Oddly, that's the not-so-little part which I believe really turns the PBM rebate game on its head. The Civica insulin plan will instead use the margins which are derived from offshore manufacturing to instead reduce patient prices, rather than pay legally-exempted kickbacks to PBM's as rebates. By comparison, Viatris/Biocon is using the margins it derives from making their glargine insulin in Johor, Malaysia to pay massive rebates to Express Scripts and Prime Therapeutics so they carry the medicine on their formularies.

That's a very big deal if Civica actually pulls it off.

The NEJM interview with Leemore Dafny said "I've been told that they've hired a number of experts who have a lot of experience in this part of the value chain...they also have partnership from a lot of payers" as a result, she sees room for optimism in the business model Civica will be taking.

Those are certainly positive signs.

But in MY article, I also acknowledge another unappreciated side-effect of the Civica insulin deal which has so far yet to be acknowledged by anyone:

Civica will transfer the ability for patients and their doctors to freely select a particular insulin. That was previously a dynamic which PBM contracting and rebate aggregation effectively ended.
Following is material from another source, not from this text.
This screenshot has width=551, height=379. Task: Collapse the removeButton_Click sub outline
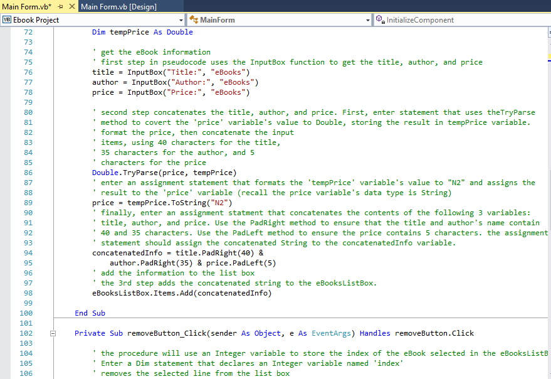(53, 333)
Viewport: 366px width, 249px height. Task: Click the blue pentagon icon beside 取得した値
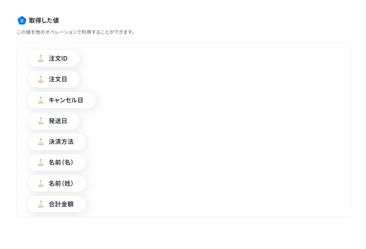[22, 20]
That means that now, once Civica's insulins are introduced, biosimilar versions of insulin at an affordable price could effectively become a reclaimed dynamic which PBM's seized from patients and their doctors.

That's how diabetes is managed in most other affluent markets; yet the U.S. is a rare outlier in that our choice of insulin is based on whichever company pays the PBM the biggest rebates, not the one which is therapeutically most beneficial to the patient. Remember: Novolog and Humalog are NOT designated by the FDA as being "interchangeable" with one another, but the PBM's treat them as interchangeable anyway (in effect, PBM bean-counters are practicing medicine without an actual medical license).

In any event, its worth acknowledging that both myself and NEJM concur that the Civica insulin arrangement promises to disrupt an industry which has proven itself resistant to fundamental change. It will be a great day in the U.S. when that happens!